TWO thousand more jobs will go in Renault plants Europe-wide and 900 of them will be in France; the automobile manufacturer will announce the details on Thursday, September 18th.
These cuts are in addition to those announced last Tuesday, September 9th and are part of the same long-trailed, major redundancy programme.
Last week the firm said it plans to eliminate 3,000 white-collar jobs at several centres across France and 1,000 front line production jobs at its Sandouville (Seine-Maritime) factory.
In response the CGT immediately called a national Renault strike for last Thursday but a convincing programme of action is yet to be formulated.
Previous ‘rationalisation’ between 2005 and 2007 saw Renault’s French workforce being cut by 7,000.
The company’s present cut-backs are in response to a big drop in profits in particular caused by the slow-down in the European market and the failure of the Laguna model to meet its sales targets.
In the first six months of this year its production in France was down by 21%.
Renault wants to meet a projected 6% operational profit margin for 2009 by reducing its build costs by 10%.
Renault is also pinning its hopes on the future success of the Megane III, to be introduced in November in France and a Scenic model to be launched next year.
The Megane III will be produced at Palencia, Spain, and the Scenic at Douai in the north of France.
The company also has plants in Romania, Russia and South Africa working flat out producing the profitable low-cost model, the Logan.
In view of the rapidly deepening economic crisis its French restructuring plans may soon be out of date.
Peugeot Citroën, the other major French automobile company, is also chopping its workforce with 700 temporary workers to go at its Poissy site and 1,000 others at its Rennes factory.
In one year, Peugeot Citroën has shed 10,000 personnel, nearly all in France.
The Power 8 plan is no more; enter Power 8 Plus.
EADS the parent company of Airbus has changed tack in the face of massive resistance to the job-cutting Power 8 Plan (10,000 to go and massive savings through off-loading production sites) and a reassessment of future profitability in the light of the deteriorating economic situation.
The new Power 8 Plus plan is to concentrate not on immediate redundancies but an acceleration of the outsourcing of its activities to countries where production costs are much lower instead, and into the dollar zones; in the meantime current jobs are needed because of a good order book.
One of EADS’s companies will create a subsidiary producing parts in Tunisia and a similar project is expected to be set up in Romania.

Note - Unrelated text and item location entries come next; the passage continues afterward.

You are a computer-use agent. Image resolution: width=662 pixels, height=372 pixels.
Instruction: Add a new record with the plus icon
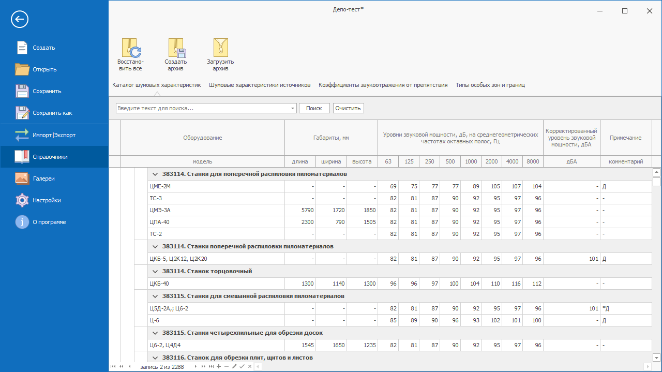219,366
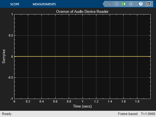Click the Frame based status indicator
Screen dimensions: 156x117
click(x=128, y=114)
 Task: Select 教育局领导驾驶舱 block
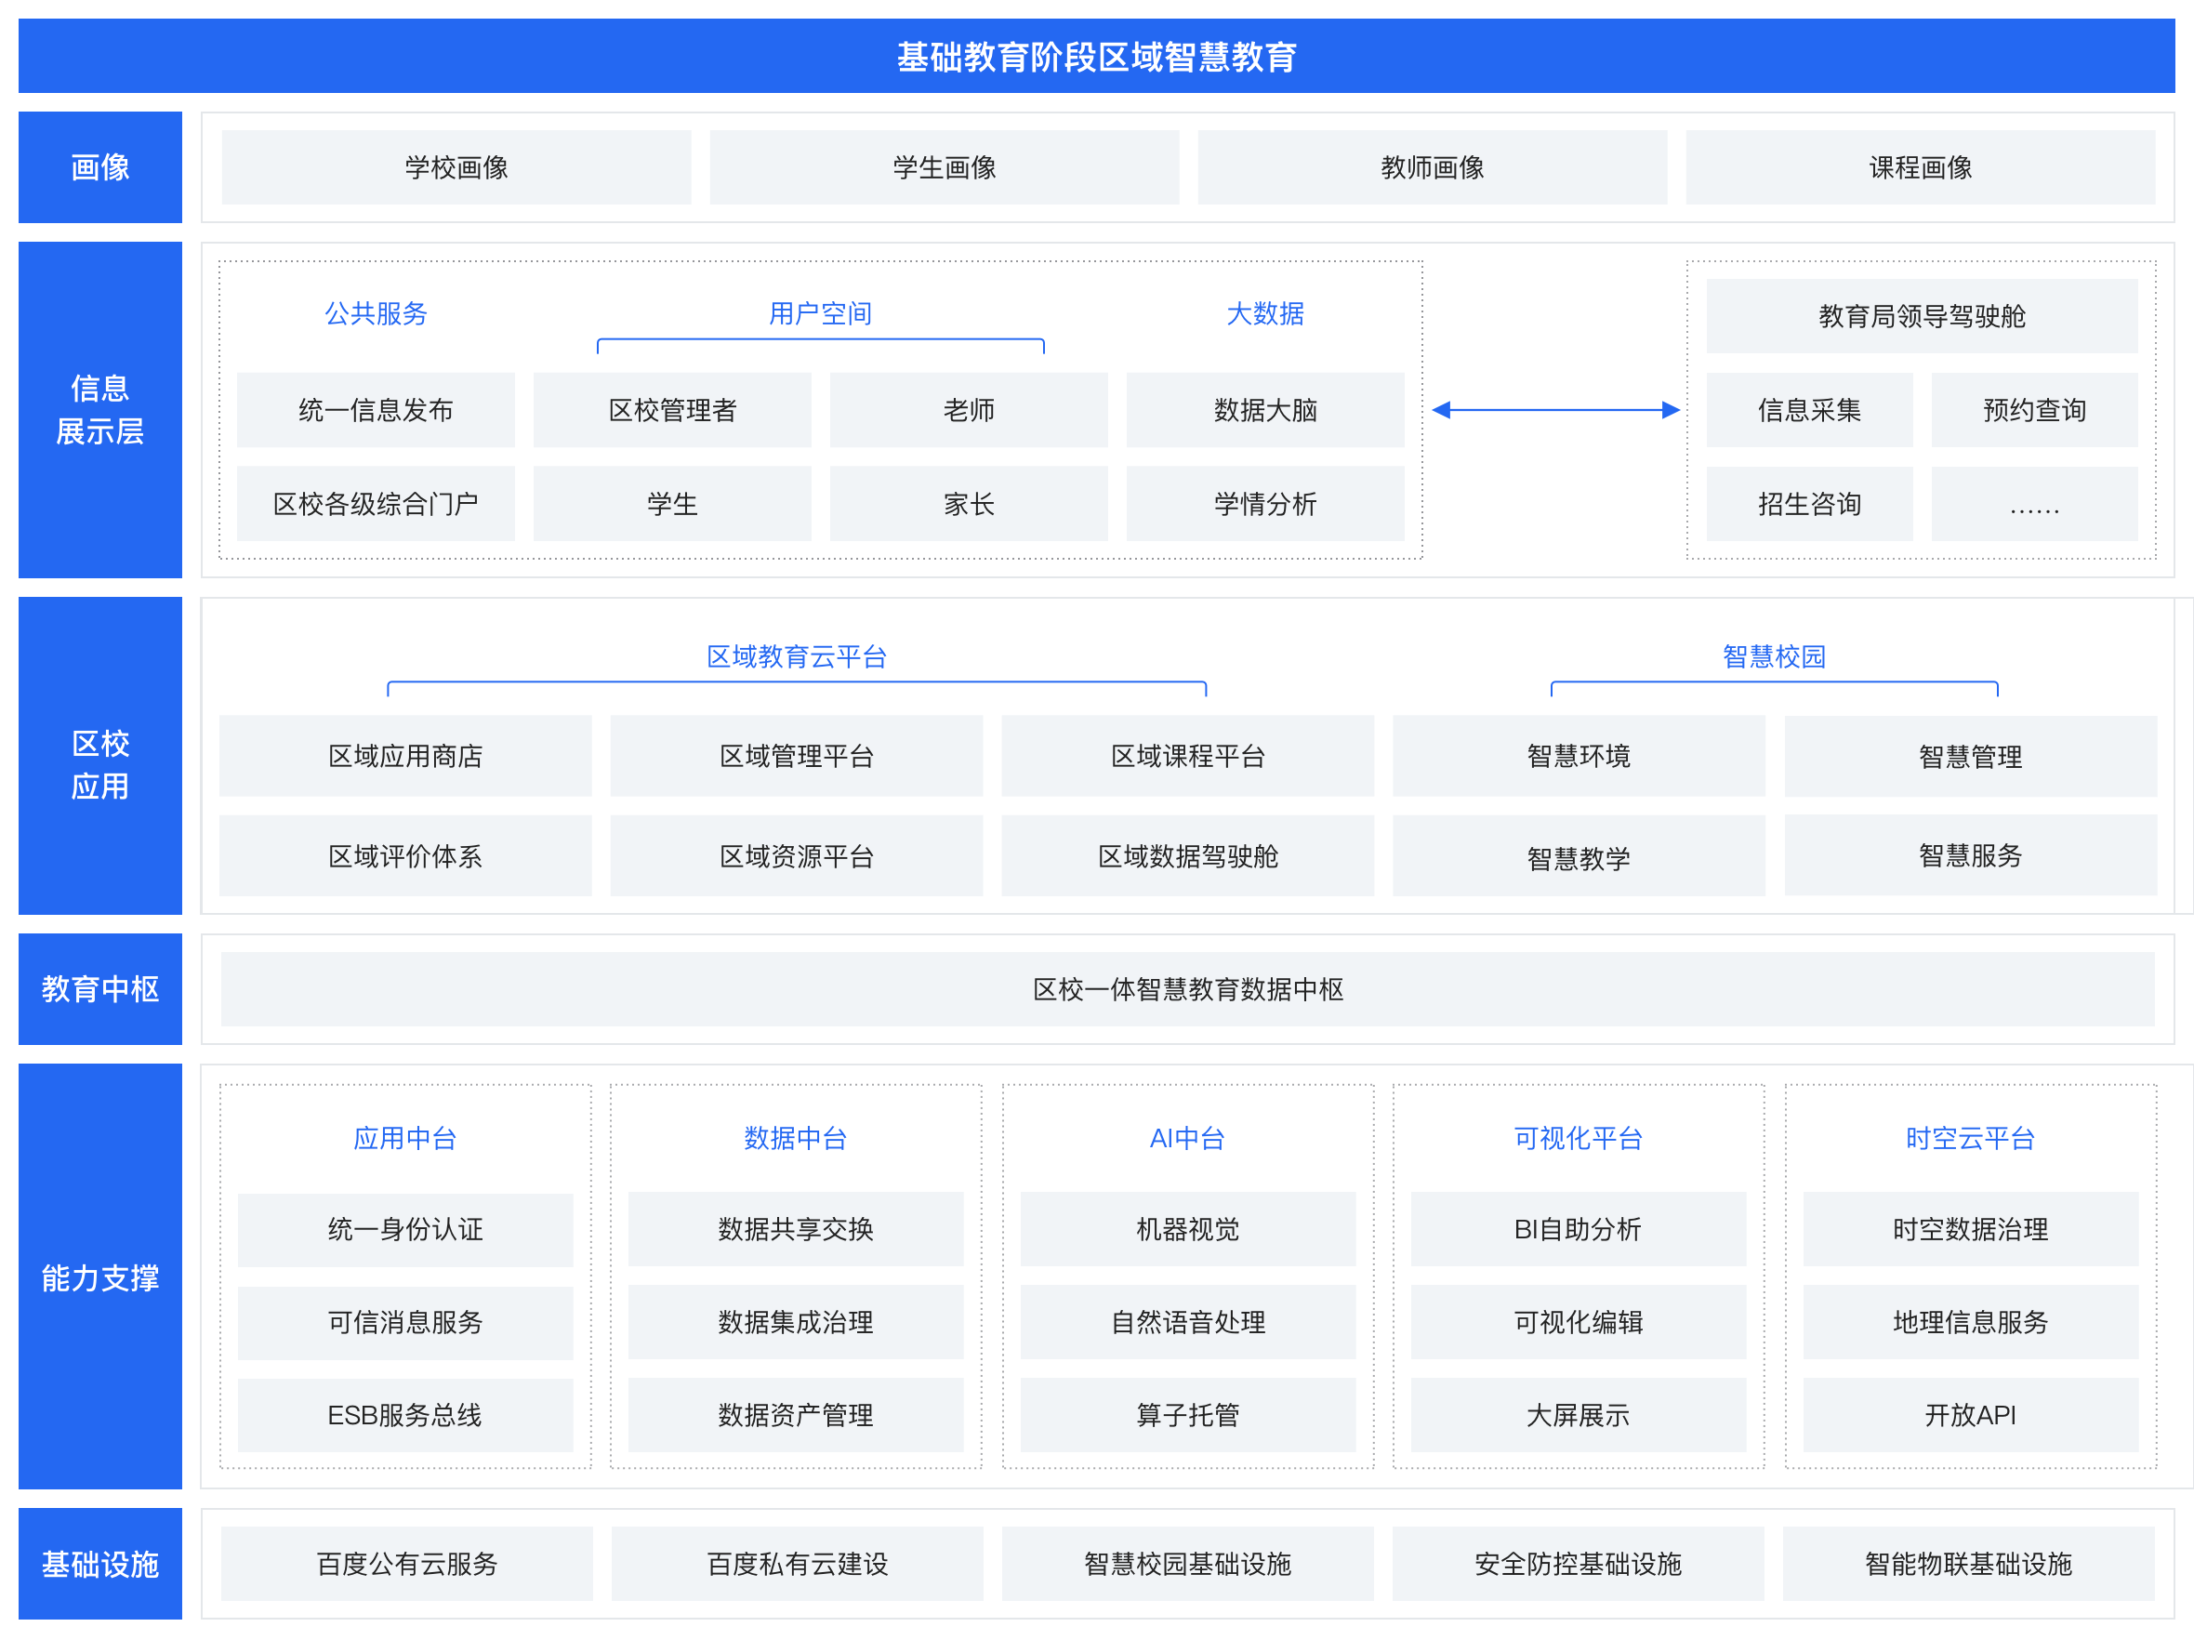[1921, 316]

This news is causing much concern in the Region Midi Pyrenees where some 400 firms employing 53,000 workers are engaged in sub-contract work with Airbus.

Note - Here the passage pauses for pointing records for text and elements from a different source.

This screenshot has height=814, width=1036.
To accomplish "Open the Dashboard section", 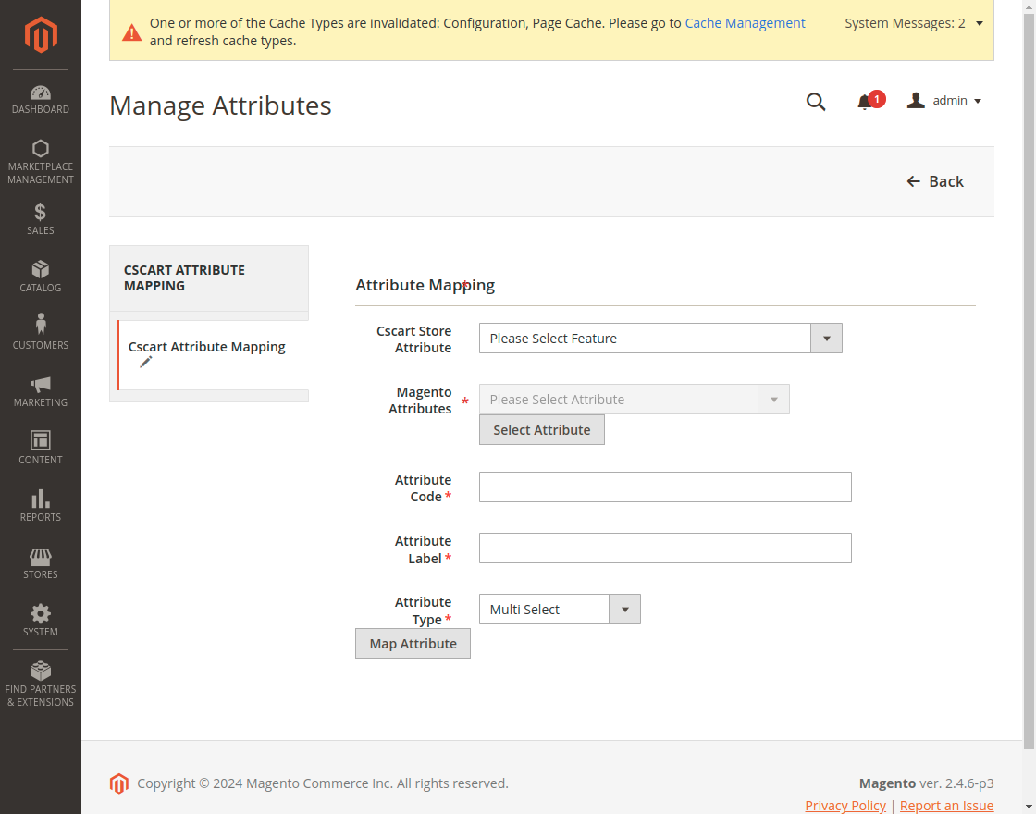I will click(x=41, y=100).
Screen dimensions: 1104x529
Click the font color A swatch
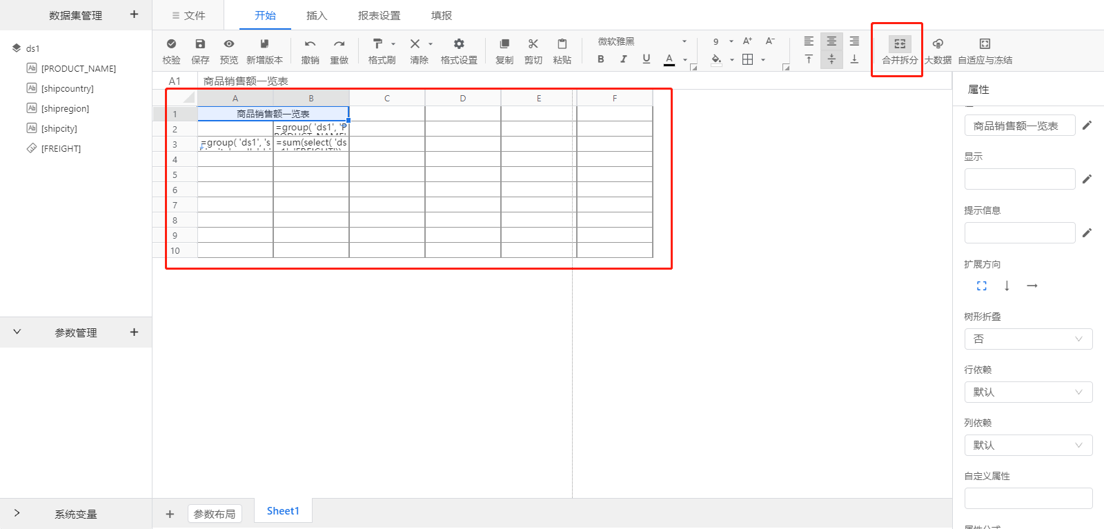(x=669, y=59)
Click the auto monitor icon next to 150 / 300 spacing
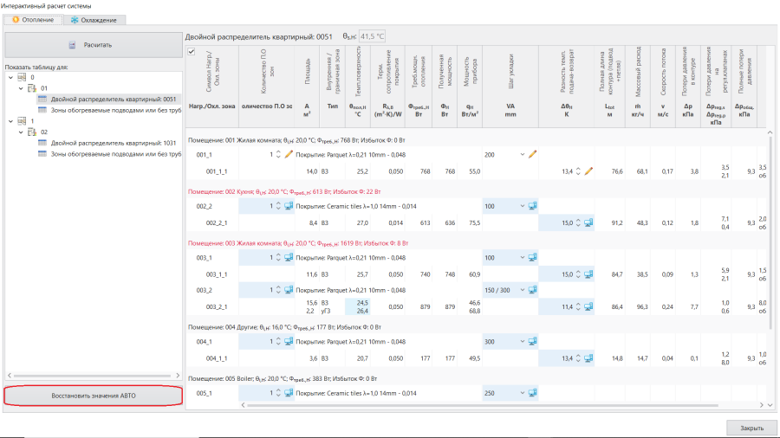780x438 pixels. click(x=532, y=290)
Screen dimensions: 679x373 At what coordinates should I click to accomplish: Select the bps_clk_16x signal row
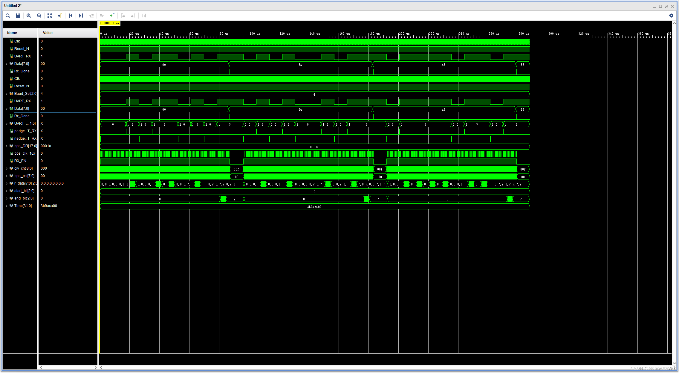pos(25,153)
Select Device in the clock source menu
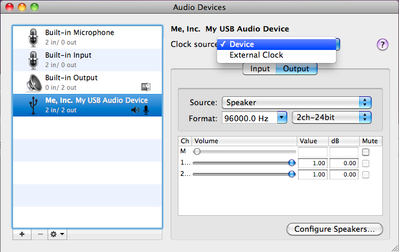Image resolution: width=399 pixels, height=252 pixels. (x=242, y=44)
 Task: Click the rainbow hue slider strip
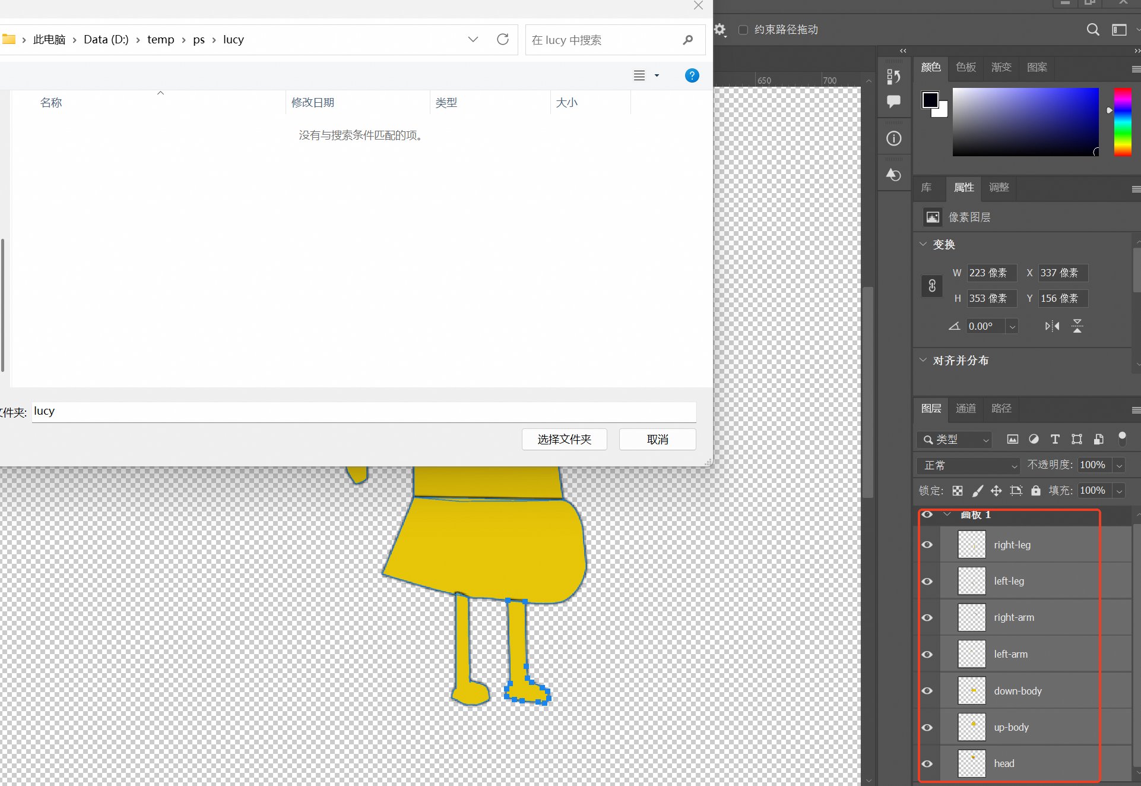(1122, 122)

Jean-François Knepper of Force Ouvrière (FO) at Airbus said, ‘These transfers [of work to Tunisia] are going to be to the detriment of local French subcontractors.’
In addition, there is going to be increased investment in engineering design, research and development abroad.
The offices already set up in China, India, United States and Russia will double in size to around three or four hundred local engineers each.
The unions think that this will contribute to a loss of know-how in the long term in France.
The FO’s Knepper stated, ‘We are putting ourselves in the position of helping China and India to become our future competitors.’
Airbus has suffered a blow with the decision of the Pentagon to suspend the contract for the provision of 179 giant in-flight refuelling airplanes won in February last by the French firm in partnership with the US’s Northrop-Grumman.
The competition with Boeing to provide the planes had been going on for seven years. It is thought that a new competition, probably to be set up during the next presidency, may well favour Boeing and there is talk of US protectionism.
The Pope is currently visiting France and was welcomed by President Sarkozy at the Élysée Palace where both made speeches to a select audience of the French great and good.
Sarkozy took the opportunity to advance his ideas on the French secular state in promoting his ‘open secularism’ which has lately mutated from ‘positive secularism’.
This amounts a back-door attack on the law of 1905, which firmly establishes the separation of state and church, as he advocates a ‘secularism’ which bows down before religion.
The right-wing president showed his regard for French catholicism as soon as he arrived at the Élysée in 2007.
He wishes religions to be better represented at official occasions for example the Economic and Social Council.
Sarkozy’s crossing of the traditional French presidential line on secularism has been taken by many as a step too far, and contemptuous of republican principles.